ITEM: It is being said that there are no critical, war-affecting categories of supply because Hanoi's war planners have prestocked all needed supplies on such an enormous scale. This may be true for some of the heavy equipment that the North Vietnamese army is using. But it is emphatically not true for the fuel that permits the heavy equipment to move.
Gasoline and other petroleum products account for the largest single tonnage of supplies being imported into North Vietnam. Hanoi's military requirement alone is around 30,000 tons per month precisely because of the much larger North Vietnamese use of trucks, tanks and other heavy equipment requiring motorized prime movers. Just on the northern battlefront, the North Vietnamese need is around 10,000 tons per month.
Delivery from Haiphong and Vinh has been by pipeline. Pipelines are notoriously difficult to knock out by bombing because patches can be propositioned. Yet fuel shortages have already hampered the enemy on the approaches to Hue. Choking off the North Vietnamese fuel imports should in fact produce reasonably early results at the fighting front.
ITEM: The U.S. government analysts who concluded bombing was useless before the Johnson bombing halt omitted a good many key facts from their calculations. One should not be surprised by this. They were the same analysts who overestimated the number of Viet Cong guerrillas by a factor of five and underestimated the enemy's tonnage imports through Cambodian ports by a factor of three.
They were not very reliable analysts, in short. One fact that they omitted, with great bearing on the present problem, was the need the bombing created for an army of 200,000 people to repair bridges, patch roads and keep rail traffic limping along. Another fact was the need for a huge, manpower-consuming organization of anti-aircraft defense.
In North Vietnam today, able-bodied power is the shortest single item. Hence rallying another repair army will be a dreadful strain. As to the antiaircraft organization, a great deal of it has been moved bodily to the fighting front. There are now five antiaircraft regiments on the approaches to Hue, for example, without considering other areas of South Vietnam. Any sane man can figure out the resulting problems of the Hanoi war planners.
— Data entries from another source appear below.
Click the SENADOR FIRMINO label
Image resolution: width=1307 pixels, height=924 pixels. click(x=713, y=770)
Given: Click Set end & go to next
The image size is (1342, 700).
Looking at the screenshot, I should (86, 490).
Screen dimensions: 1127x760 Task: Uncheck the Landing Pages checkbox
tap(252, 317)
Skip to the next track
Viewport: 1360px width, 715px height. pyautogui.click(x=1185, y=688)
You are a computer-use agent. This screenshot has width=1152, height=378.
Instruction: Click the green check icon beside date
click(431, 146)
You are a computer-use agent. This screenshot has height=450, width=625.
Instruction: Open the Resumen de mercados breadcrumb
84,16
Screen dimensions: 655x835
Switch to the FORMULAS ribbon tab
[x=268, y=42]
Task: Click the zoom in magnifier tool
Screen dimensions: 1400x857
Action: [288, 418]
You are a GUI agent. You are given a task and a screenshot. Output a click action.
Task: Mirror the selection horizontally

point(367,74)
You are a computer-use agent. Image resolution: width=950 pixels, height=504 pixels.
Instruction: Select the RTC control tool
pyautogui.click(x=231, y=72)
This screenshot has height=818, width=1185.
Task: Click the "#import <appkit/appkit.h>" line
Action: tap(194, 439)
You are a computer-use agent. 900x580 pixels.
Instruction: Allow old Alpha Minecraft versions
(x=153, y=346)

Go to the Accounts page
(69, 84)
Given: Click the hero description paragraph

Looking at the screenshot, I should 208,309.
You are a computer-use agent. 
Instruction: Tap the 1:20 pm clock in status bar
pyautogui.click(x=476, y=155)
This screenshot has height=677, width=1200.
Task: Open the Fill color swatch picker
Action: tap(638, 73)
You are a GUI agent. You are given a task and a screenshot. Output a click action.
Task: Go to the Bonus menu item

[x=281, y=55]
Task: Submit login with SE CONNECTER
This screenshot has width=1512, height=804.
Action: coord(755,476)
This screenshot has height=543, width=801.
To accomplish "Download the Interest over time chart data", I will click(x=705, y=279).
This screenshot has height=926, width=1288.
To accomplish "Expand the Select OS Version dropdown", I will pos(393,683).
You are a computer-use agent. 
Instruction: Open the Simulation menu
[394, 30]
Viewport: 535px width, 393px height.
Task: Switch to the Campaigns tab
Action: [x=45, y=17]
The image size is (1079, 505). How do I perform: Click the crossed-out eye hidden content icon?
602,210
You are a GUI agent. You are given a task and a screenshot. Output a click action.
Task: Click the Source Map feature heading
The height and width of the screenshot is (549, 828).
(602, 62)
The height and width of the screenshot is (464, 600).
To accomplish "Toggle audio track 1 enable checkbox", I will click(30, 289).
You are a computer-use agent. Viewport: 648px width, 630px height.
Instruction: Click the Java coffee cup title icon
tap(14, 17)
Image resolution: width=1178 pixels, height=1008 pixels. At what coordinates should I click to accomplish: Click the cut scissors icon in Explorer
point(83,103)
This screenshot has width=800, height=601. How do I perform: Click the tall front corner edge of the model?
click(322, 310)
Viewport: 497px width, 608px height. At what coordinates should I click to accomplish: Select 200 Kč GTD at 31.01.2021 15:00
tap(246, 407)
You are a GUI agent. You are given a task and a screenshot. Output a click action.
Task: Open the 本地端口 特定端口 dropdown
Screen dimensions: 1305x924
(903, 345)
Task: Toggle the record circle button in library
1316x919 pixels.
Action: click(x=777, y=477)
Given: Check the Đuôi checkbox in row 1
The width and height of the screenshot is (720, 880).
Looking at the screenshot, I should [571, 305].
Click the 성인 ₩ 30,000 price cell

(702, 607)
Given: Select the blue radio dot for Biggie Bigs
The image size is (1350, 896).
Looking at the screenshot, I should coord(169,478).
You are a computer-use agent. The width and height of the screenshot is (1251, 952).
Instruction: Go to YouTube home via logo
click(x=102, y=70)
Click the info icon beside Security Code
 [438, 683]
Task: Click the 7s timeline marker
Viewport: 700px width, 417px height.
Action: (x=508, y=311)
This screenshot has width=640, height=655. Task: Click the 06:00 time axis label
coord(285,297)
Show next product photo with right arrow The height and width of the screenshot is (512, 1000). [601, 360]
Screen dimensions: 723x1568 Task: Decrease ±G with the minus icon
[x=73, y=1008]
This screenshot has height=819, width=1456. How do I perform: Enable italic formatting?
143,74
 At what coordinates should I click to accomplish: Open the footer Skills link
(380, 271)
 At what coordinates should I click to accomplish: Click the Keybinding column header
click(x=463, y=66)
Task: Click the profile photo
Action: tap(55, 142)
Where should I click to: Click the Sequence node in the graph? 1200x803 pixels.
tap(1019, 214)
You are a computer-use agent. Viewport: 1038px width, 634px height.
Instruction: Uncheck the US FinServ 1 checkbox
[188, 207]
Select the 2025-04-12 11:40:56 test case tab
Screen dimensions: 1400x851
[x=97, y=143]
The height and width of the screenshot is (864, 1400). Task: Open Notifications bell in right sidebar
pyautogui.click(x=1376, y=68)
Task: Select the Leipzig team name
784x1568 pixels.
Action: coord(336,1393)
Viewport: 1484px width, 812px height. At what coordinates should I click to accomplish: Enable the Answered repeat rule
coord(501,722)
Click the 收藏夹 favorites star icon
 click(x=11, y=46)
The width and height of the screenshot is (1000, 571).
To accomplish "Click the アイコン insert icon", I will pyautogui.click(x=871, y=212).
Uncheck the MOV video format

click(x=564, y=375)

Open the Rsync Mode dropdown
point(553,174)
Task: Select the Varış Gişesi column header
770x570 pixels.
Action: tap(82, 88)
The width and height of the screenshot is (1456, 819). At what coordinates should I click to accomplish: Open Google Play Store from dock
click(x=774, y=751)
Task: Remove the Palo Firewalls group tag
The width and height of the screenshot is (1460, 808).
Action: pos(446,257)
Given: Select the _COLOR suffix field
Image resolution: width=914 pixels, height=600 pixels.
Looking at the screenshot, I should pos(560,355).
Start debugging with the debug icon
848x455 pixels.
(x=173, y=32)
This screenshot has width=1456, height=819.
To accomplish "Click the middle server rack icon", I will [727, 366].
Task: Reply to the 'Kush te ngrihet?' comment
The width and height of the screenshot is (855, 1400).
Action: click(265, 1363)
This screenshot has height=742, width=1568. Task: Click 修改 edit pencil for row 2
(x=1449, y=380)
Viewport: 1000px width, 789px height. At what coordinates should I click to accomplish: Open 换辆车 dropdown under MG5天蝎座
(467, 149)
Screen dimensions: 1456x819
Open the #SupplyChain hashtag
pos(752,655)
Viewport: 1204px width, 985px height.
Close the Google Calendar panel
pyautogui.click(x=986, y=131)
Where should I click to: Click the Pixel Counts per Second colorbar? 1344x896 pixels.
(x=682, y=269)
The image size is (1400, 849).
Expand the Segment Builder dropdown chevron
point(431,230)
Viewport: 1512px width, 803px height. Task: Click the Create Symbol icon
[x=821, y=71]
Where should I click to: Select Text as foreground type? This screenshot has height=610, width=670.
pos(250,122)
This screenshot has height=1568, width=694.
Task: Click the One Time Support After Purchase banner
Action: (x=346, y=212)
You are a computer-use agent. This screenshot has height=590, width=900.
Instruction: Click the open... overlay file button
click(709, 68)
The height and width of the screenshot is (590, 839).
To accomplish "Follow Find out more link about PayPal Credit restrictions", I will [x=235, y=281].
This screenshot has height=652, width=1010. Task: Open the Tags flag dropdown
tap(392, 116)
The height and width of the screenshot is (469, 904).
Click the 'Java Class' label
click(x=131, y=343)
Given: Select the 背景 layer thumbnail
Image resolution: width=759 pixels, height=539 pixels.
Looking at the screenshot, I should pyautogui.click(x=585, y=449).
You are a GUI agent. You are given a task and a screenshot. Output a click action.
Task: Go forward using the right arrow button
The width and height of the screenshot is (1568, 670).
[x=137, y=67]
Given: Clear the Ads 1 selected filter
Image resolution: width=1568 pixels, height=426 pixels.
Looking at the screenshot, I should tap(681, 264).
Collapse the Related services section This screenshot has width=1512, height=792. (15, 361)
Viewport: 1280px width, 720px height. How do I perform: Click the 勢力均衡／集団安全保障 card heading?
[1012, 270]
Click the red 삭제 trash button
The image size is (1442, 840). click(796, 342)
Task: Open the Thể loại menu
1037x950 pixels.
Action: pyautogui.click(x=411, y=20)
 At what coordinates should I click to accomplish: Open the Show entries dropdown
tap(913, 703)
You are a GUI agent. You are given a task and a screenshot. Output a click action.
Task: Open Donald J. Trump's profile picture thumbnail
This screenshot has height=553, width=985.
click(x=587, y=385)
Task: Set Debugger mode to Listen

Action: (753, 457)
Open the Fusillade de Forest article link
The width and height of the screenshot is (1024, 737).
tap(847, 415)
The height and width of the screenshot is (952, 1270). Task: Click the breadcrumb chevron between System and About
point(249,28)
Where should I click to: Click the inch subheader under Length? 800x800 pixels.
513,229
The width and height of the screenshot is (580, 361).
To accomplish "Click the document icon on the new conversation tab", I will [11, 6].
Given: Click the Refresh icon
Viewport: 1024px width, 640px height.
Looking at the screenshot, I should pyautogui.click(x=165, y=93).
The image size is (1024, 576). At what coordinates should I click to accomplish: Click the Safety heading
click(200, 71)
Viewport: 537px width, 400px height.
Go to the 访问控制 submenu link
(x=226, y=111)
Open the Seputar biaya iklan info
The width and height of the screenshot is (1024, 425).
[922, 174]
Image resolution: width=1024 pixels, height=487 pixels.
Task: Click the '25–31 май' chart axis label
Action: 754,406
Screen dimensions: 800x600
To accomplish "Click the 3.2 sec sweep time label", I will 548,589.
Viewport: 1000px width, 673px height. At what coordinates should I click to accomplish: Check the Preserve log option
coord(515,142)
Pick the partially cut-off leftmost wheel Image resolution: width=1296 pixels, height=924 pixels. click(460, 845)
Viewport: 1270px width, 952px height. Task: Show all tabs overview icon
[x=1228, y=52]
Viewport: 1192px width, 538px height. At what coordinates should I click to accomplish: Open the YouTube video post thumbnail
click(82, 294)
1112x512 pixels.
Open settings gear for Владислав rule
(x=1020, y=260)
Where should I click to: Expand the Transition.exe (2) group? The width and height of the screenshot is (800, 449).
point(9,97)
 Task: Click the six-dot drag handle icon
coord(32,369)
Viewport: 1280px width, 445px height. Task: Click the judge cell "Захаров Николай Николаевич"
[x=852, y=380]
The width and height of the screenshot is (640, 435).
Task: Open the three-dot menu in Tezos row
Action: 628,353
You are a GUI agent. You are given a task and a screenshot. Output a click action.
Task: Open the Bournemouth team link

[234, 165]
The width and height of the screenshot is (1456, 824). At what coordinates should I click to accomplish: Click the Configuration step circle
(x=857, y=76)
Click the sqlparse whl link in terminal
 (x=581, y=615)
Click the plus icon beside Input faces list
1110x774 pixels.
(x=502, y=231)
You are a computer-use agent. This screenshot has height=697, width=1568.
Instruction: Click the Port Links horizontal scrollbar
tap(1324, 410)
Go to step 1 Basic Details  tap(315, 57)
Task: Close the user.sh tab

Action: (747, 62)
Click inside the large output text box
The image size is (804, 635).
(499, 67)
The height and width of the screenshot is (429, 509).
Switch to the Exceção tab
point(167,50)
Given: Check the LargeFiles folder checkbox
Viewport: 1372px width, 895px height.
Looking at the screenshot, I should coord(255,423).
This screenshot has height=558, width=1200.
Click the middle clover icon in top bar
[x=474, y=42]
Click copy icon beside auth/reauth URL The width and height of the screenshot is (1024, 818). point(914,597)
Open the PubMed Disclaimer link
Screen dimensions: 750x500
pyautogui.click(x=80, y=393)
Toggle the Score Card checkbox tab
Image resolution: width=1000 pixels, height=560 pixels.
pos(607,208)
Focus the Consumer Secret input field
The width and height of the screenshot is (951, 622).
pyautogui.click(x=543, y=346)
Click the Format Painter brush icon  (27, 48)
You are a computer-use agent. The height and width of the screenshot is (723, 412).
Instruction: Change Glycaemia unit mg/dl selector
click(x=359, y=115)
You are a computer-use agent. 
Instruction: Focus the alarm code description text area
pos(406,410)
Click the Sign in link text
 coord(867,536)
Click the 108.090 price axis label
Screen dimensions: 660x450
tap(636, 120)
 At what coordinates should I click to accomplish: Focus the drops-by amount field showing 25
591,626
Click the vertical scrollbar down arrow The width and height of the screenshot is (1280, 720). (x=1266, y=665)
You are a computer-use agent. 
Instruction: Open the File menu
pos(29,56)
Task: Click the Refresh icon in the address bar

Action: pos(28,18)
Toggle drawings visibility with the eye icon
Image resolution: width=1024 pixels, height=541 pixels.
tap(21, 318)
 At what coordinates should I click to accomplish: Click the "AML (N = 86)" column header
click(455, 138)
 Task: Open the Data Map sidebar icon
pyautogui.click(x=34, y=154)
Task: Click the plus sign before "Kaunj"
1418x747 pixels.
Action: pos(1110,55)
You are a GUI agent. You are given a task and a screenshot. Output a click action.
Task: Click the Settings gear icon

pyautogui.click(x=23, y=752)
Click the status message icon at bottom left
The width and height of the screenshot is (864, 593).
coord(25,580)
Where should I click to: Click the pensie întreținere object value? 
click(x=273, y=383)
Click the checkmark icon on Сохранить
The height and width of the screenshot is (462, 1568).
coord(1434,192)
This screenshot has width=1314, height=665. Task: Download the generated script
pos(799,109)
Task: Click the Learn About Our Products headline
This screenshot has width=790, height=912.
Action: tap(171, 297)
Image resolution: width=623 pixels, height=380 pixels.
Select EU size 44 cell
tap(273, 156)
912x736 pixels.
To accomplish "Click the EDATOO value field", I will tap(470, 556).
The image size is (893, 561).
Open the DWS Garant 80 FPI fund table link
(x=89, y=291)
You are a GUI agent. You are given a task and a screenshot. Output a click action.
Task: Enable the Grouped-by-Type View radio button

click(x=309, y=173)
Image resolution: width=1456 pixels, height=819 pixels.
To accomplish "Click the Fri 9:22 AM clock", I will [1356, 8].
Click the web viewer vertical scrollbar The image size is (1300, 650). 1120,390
These are only a few of the hard facts that point to the designed result of President Nixon's bold decision. The designed result, of course, is to prevent Hanoi from sustaining its great offensive over a prolonged period of time.
But that leaves the immediate future to consider. Quite obviously, what the President has done cannot produce an instantaneous effect. The North Vietnamese offensive can be sustained for now, even if it cannot be sustained for a prolonged period.
Meanwhile, the immediate future can prove rough going. On the approaches to Hue, particularly, Hanoi's high command has cast all precautions to the winds. An attempt was recently made to move supply by rail, in broad daylight as far south as the DMZ. North Vietnam trucks are also moving in broad daylight just behind the front. The train was destroyed by air attack.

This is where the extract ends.